Posted by: Robert Brown | Feb 6, 2005 6:05:27 PM
If people are taking the deal more than we'd expect it could be that the American masses know better than the actuaries, or that the American masses are systematically miscalculating. Or it could even suggest that benefits in the system as a whole are too high.
I suspect greater affluence has simply allowed more people to do without wage income by their early sixties than once upon a time. People quite sensibly value leisure, often more than money.
In addition, there's that pesky critter called risk. If you're going to drop dead at 66, it's better to have enjoyed leisure, and have collected benefits for 4 years, than to have done so for only one. Perhaps the caculations of Americans in this regards are not acturially sound; but none of us possesses a guatanteed life span.
Posted by: P. B. Almeida | Feb 6, 2005 6:16:34 PM
The system was set up as a universal entitlement by Roosevelt et al., rather than as a retirement "safety net" for the indigent, not simply for efficiency of its insurance aspects, but to make it politically difficult to eliminate. Roosevelt and his colleagues didn't trust future politicians to preserve a safety net as opposed to stigmatizing and demogoguing it as welfare and reducing those in need of it to a penurious "subsistence" existence, or worse.
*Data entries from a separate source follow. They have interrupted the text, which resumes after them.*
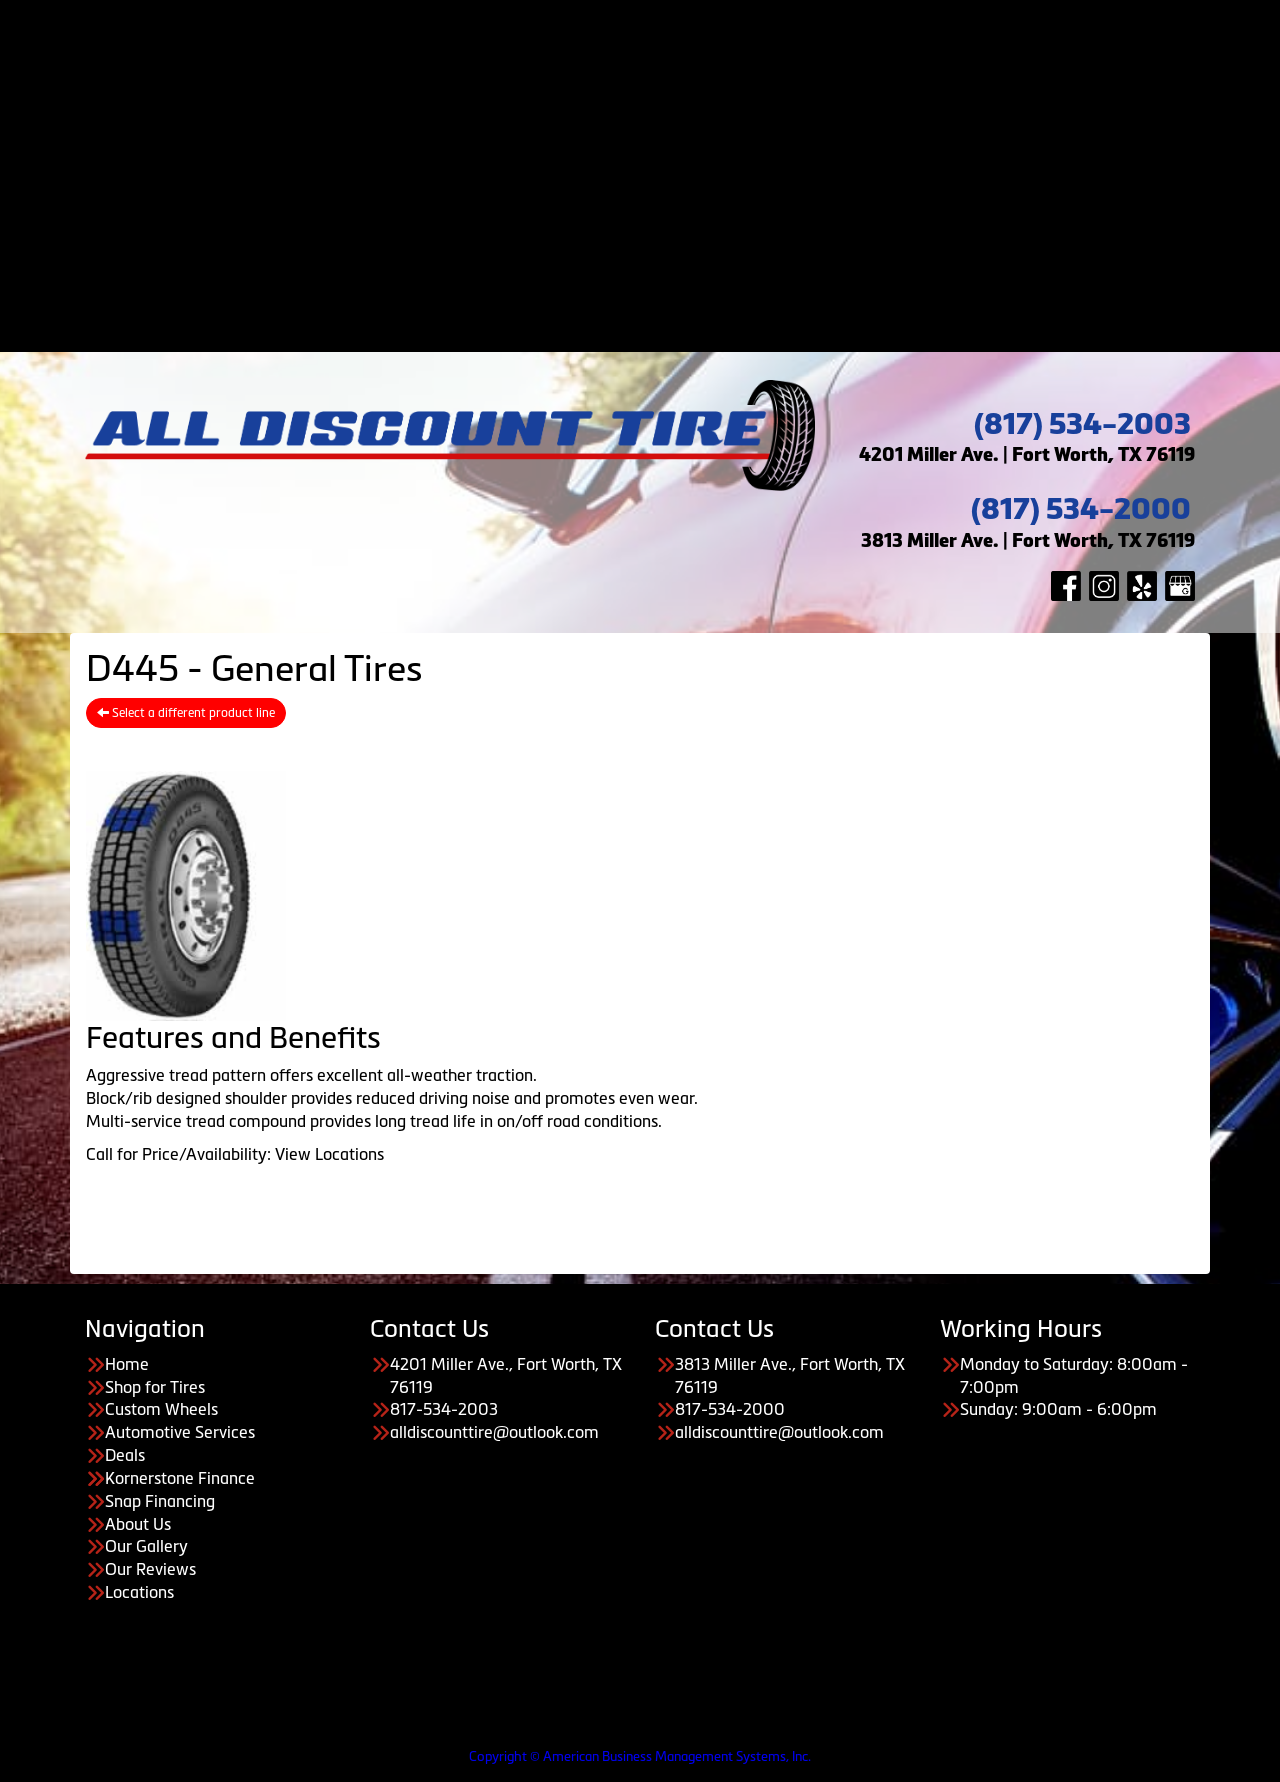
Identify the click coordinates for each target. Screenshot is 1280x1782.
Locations (139, 1592)
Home (660, 10)
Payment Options (660, 124)
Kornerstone (680, 170)
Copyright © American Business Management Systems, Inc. (640, 1756)
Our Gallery (680, 284)
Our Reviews (680, 307)
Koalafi (680, 216)
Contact (660, 330)
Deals (660, 101)
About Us (660, 238)
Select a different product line (186, 713)
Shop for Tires (660, 33)
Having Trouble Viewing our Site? (119, 1741)
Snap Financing (680, 193)
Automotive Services (660, 79)
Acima (680, 147)
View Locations (329, 1154)
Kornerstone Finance (180, 1478)
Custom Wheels (660, 56)
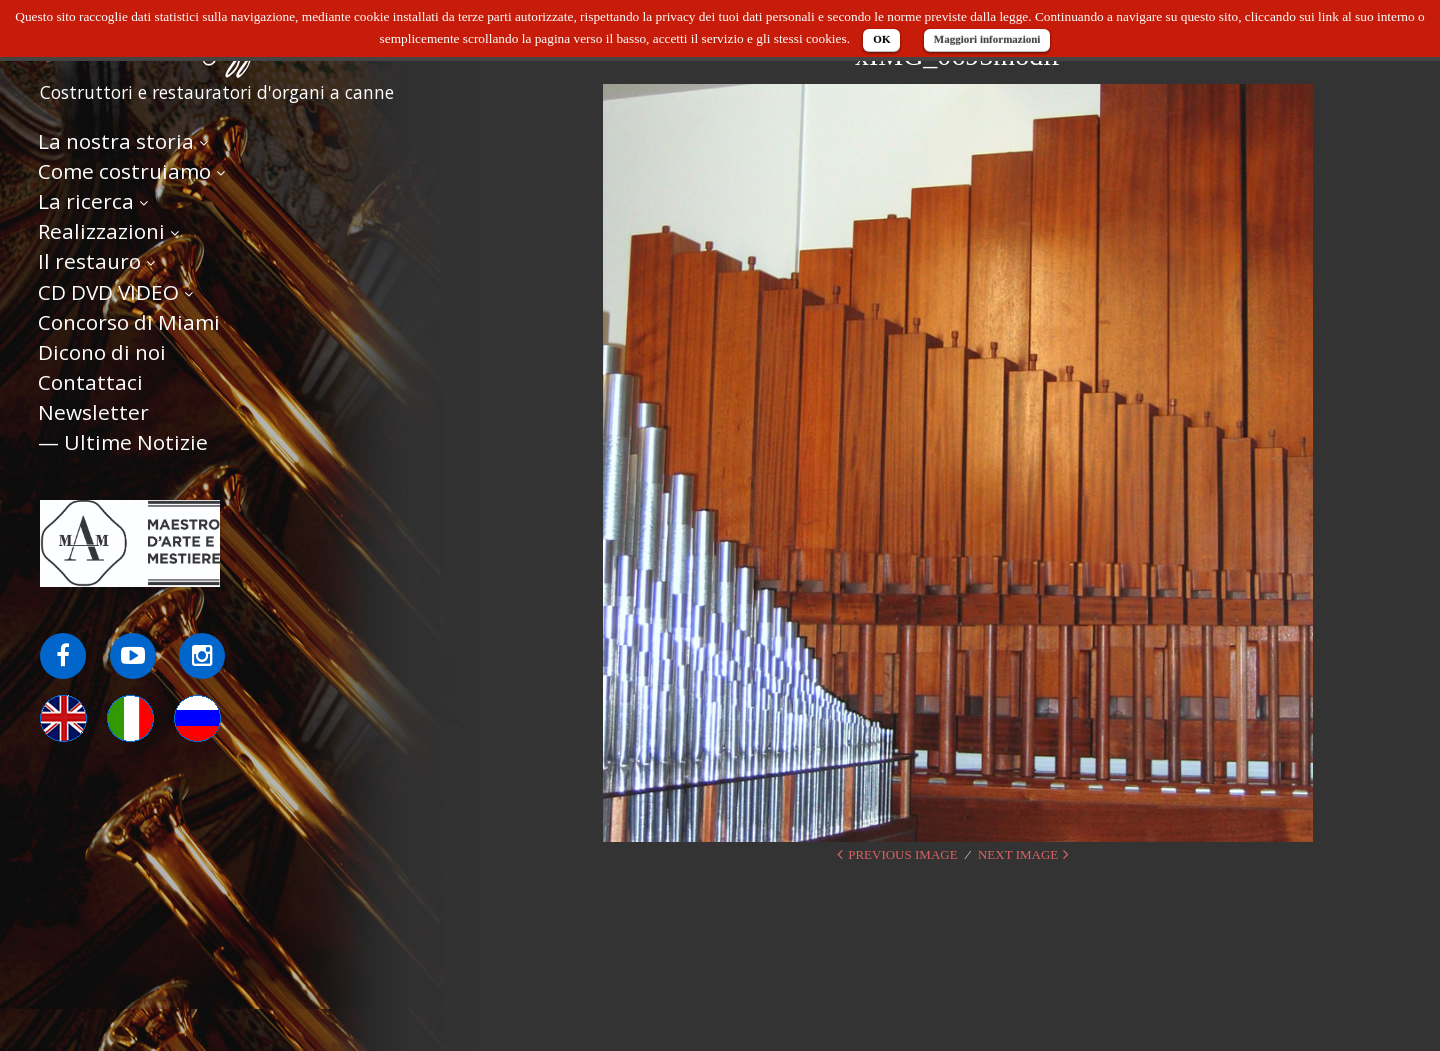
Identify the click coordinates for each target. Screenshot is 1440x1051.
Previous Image (902, 854)
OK (881, 39)
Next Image (1018, 854)
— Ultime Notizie (123, 442)
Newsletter (93, 412)
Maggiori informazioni (987, 39)
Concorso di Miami (129, 322)
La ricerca (86, 201)
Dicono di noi (102, 352)
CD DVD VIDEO (108, 292)
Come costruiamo (124, 171)
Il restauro (89, 261)
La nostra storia (116, 141)
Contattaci (90, 382)
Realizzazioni (101, 231)
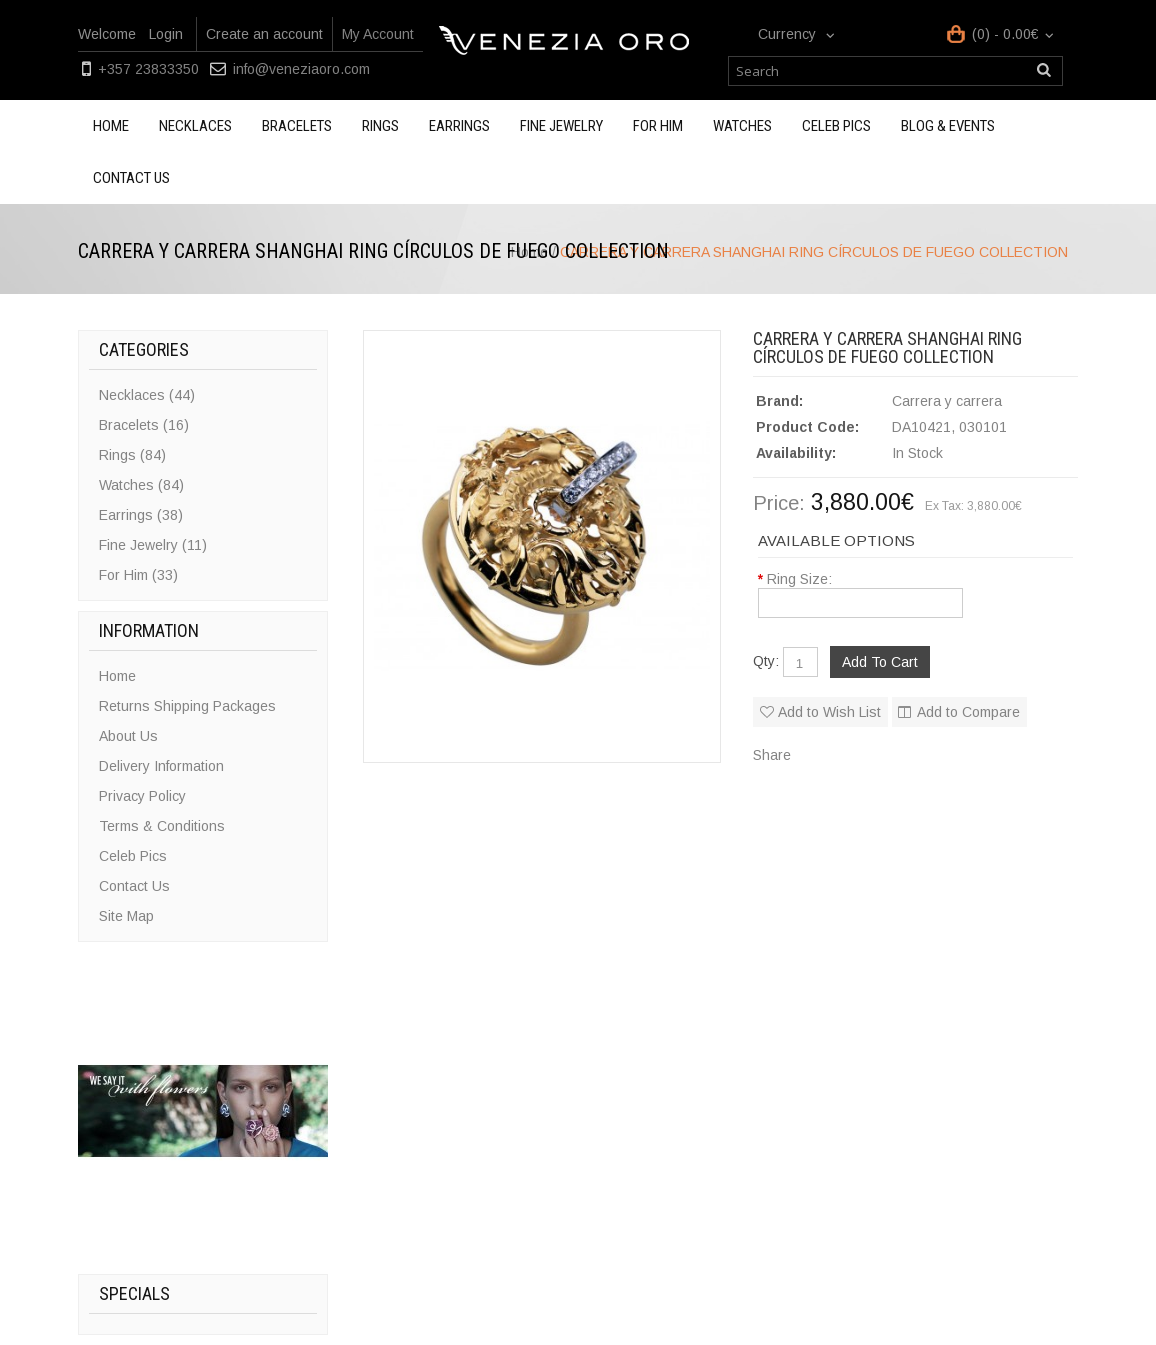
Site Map (126, 916)
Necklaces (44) (147, 395)
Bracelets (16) (144, 425)
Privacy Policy (142, 796)
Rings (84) (132, 455)
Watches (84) (141, 485)
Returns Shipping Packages (187, 706)
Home (111, 126)
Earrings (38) (141, 515)
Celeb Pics (836, 126)
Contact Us (134, 886)
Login (166, 34)
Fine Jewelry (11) (153, 545)
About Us (128, 736)
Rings (380, 126)
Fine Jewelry (561, 126)
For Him (658, 126)
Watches (742, 126)
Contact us (131, 178)
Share (772, 755)
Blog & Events (948, 126)
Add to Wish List (829, 712)
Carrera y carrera (947, 401)
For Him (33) (138, 575)
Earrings (459, 126)
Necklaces (195, 126)
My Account (378, 34)
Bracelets (297, 126)
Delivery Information (161, 766)
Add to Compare (968, 712)
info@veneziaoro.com (301, 69)
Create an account (264, 34)
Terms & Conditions (162, 826)
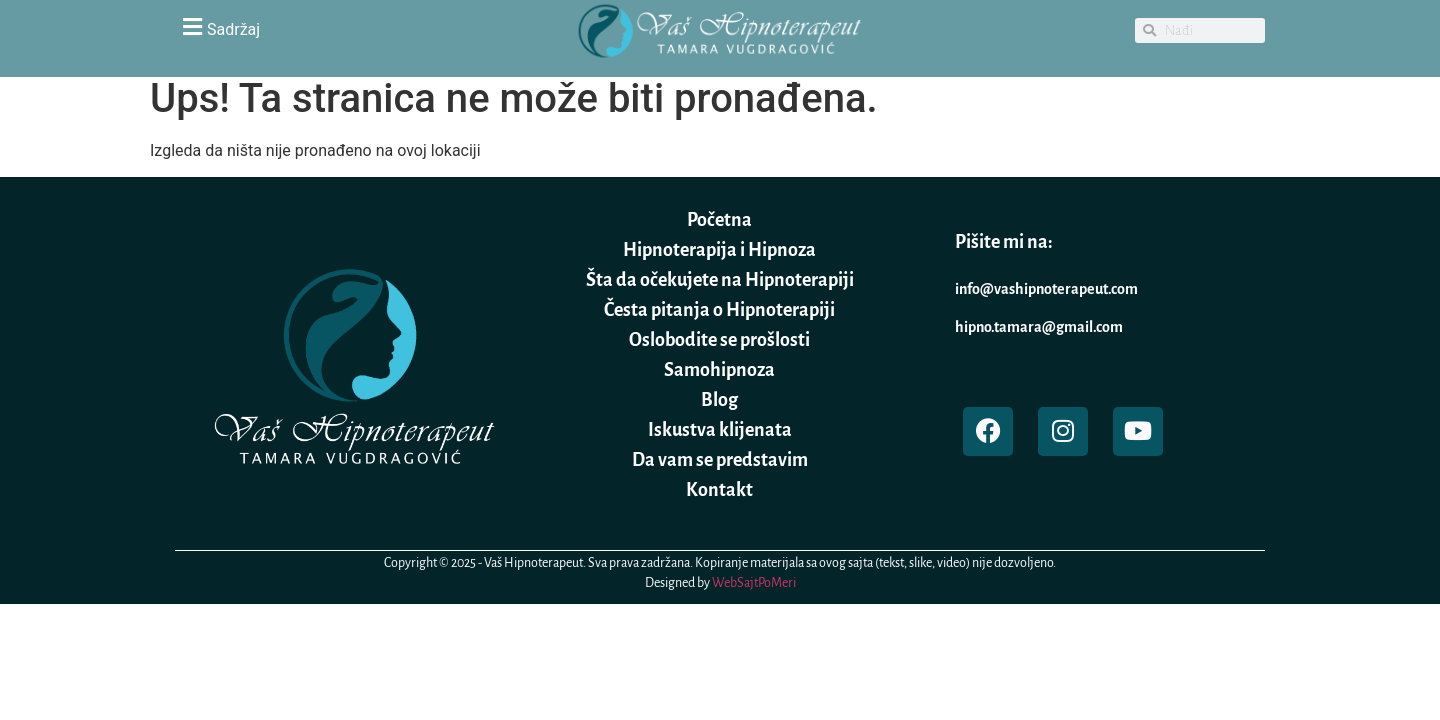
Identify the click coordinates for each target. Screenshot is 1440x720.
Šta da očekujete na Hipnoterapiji (720, 280)
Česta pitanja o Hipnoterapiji (719, 310)
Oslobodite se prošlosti (719, 340)
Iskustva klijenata (720, 430)
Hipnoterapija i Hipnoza (719, 250)
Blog (719, 400)
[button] (350, 26)
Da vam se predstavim (720, 460)
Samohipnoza (719, 370)
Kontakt (719, 490)
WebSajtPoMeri (754, 583)
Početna (719, 220)
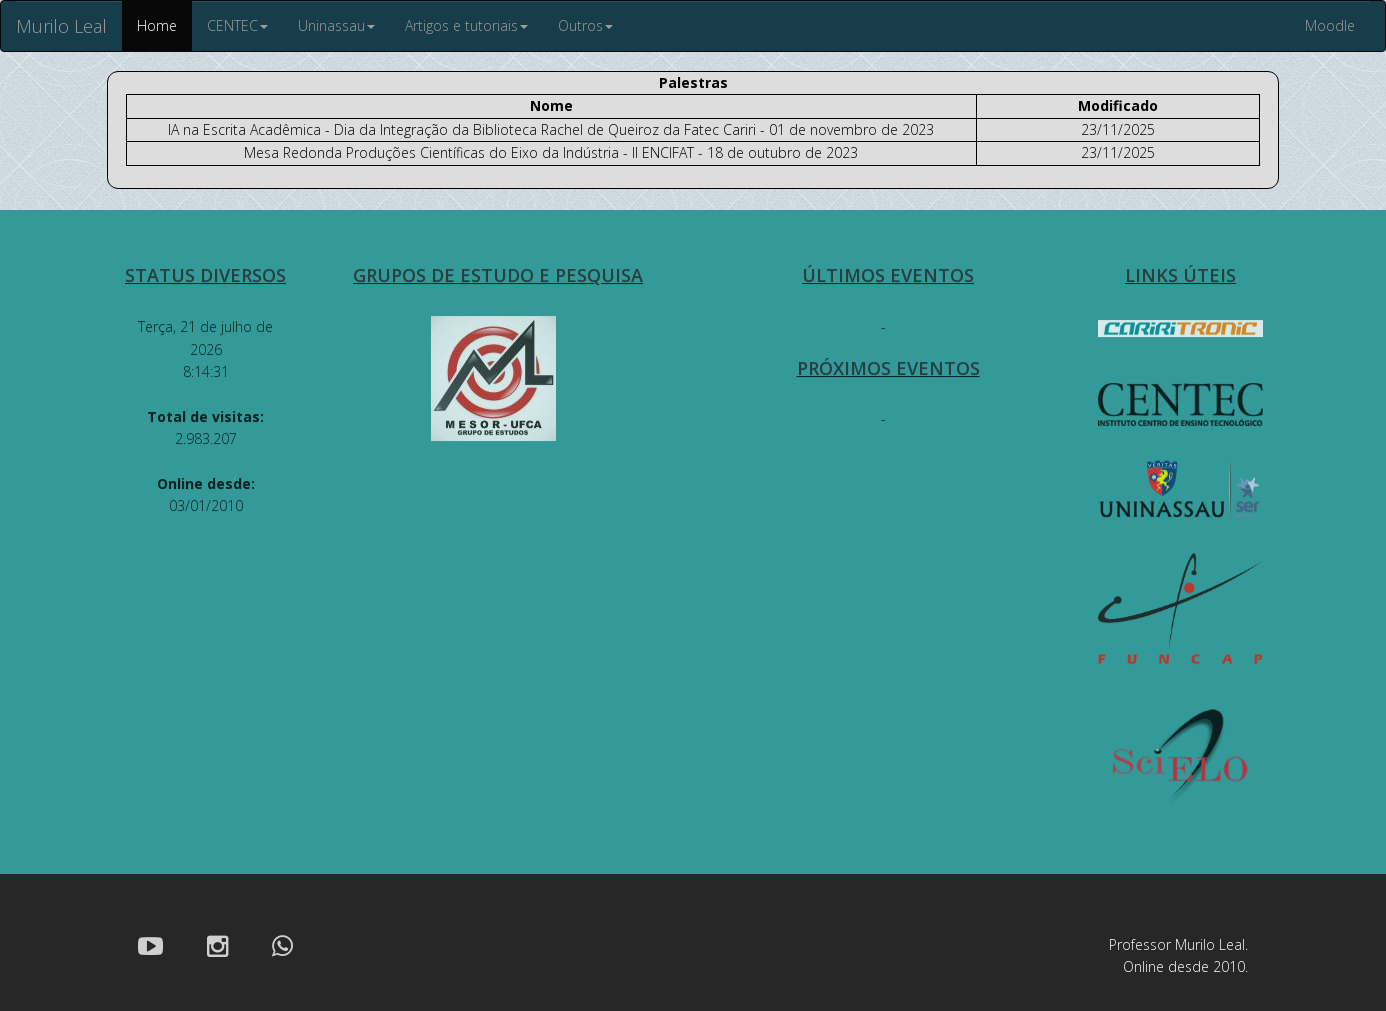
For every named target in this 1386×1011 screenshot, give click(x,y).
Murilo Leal (61, 26)
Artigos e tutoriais (466, 25)
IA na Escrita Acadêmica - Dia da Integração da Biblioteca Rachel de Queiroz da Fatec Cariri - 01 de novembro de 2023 (551, 129)
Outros (585, 25)
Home (157, 25)
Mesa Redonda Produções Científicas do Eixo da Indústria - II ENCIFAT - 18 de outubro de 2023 (551, 152)
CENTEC (237, 25)
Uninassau (336, 25)
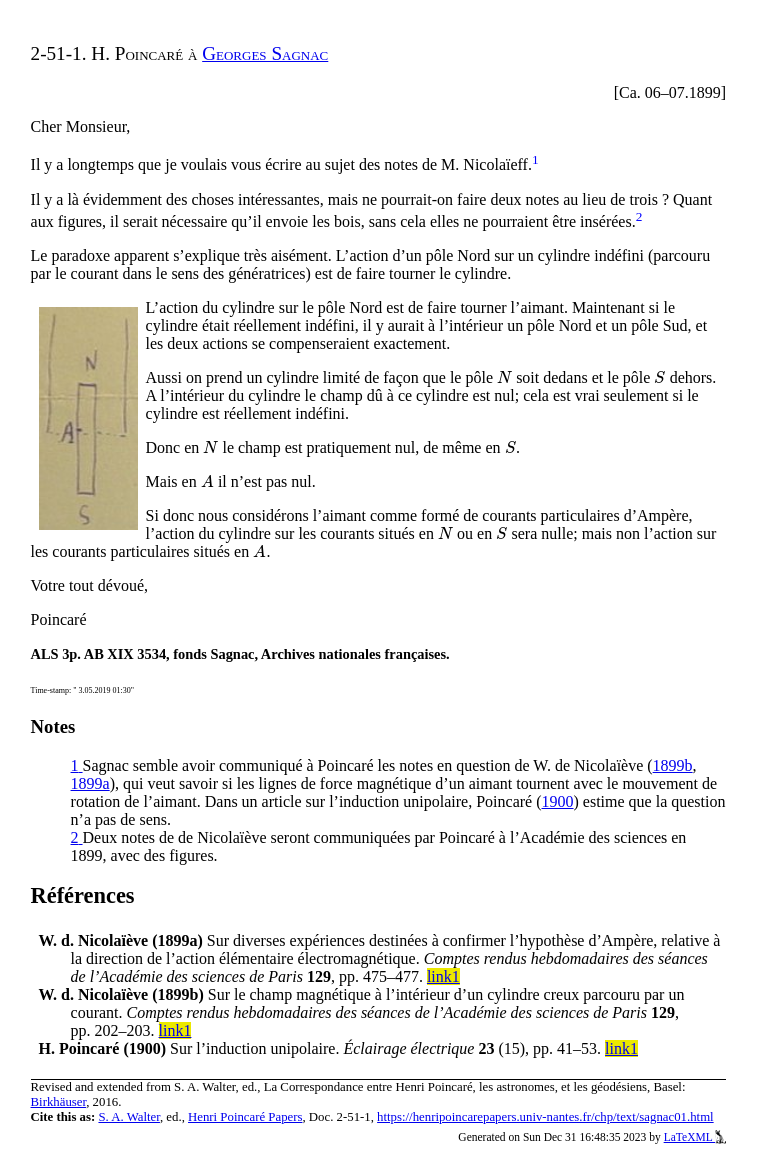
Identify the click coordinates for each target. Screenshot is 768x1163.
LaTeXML (695, 1137)
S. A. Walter (129, 1117)
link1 (443, 976)
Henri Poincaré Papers (245, 1117)
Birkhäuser (59, 1102)
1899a (90, 783)
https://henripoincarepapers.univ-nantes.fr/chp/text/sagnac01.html (545, 1117)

Current events prove this a very canny assessment.
As I've said before: Republicans hate Social Security both because it is Social, and because it provides Security. But most of all, because it works, and gives lie to the notion that we are totally on our own.
Posted by: larry birnbaum | Feb 6, 2005 6:22:51 PM
Remove the FICA salary cap, or at leas tmove it to $150,000 in annual salary. All Social Security problems solved for at least 75 years.
But why the hurry to fix Social Security? There are many governmental progams, such as Medicare, with far bigger problems.
Bush brought this up because he just doens't like Social Security. End of story.
Posted by: Deborah White | Feb 6, 2005 7:18:14 PM
Dear Matt
Please increase the size of the small type. I can not read the print without changing my computer setting. This is really a problem.
Posted by: Randall | Feb 6, 2005 7:18:23 PM
Randall
I sometimes copy the small text to a word processor for viewing. just takes a few key strokes and you can set the font as large as you want in the word precessor.